My grandmother, Aghdas (Aggie) Missaghian, nee Sobhani, was born in Tehran, Iran in 1943. She grew up in Gonbad city within the province of Tehran and was raised as a Baha’i.
The Baha’i Faith is based on unity – the oneness of God, the oneness of religion, and the oneness of humanity. Baha’is believe it their mission to bring harmony and unity to the world through God and His love. The Faith was established in 1863 by Baháʼu’lláh. It originally grew in Persia and parts of the Middle East, where Baha’is have faced ongoing persecution since its founding. It has now spread throughout the world, with adherents from all backgrounds and walks of life.
“What do you remember most fondly from your childhood?” I ask my grandmother.
“I have good and bad memories about it,” says Aggie, “but my favourite were the times I wrestled with my dad! He always let me win.”
Aggie’s brother was studying in Italy, so she remembers being spoiled as the only child in her home. She was enjoying life.
“I miss that!” she says, remembering happy days from her childhood. She misses her native land a lot, having not returned since her family’s departure in 1978.
“I hope one day I may be able to go back to my place of birth,” Aggie laments, knowing this will be unlikely.
Aggie’s father was a merchant and her mother was a busy housewife and an active member of the Baha’i community. Aggie herself was an active member in the community as well. She was the secretary of the youth committee at the time and often worked with a young man who was the chairman. That man became her husband.

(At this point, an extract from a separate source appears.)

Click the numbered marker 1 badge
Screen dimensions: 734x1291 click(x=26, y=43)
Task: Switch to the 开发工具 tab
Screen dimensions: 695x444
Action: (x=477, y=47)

Aggie worked as a primary school teacher in Iran until she moved with her husband and three young children to Mysore, India in 1975.
Decision to Leave
There were mixed feelings among friends and relatives about the state of my grandparents’ sanity when they made the decision to sell everything and move to India. Some thought them crazy and irresponsible, taking three young children away from modern Iran to what they considered a backward country where even the water was unsafe to drink.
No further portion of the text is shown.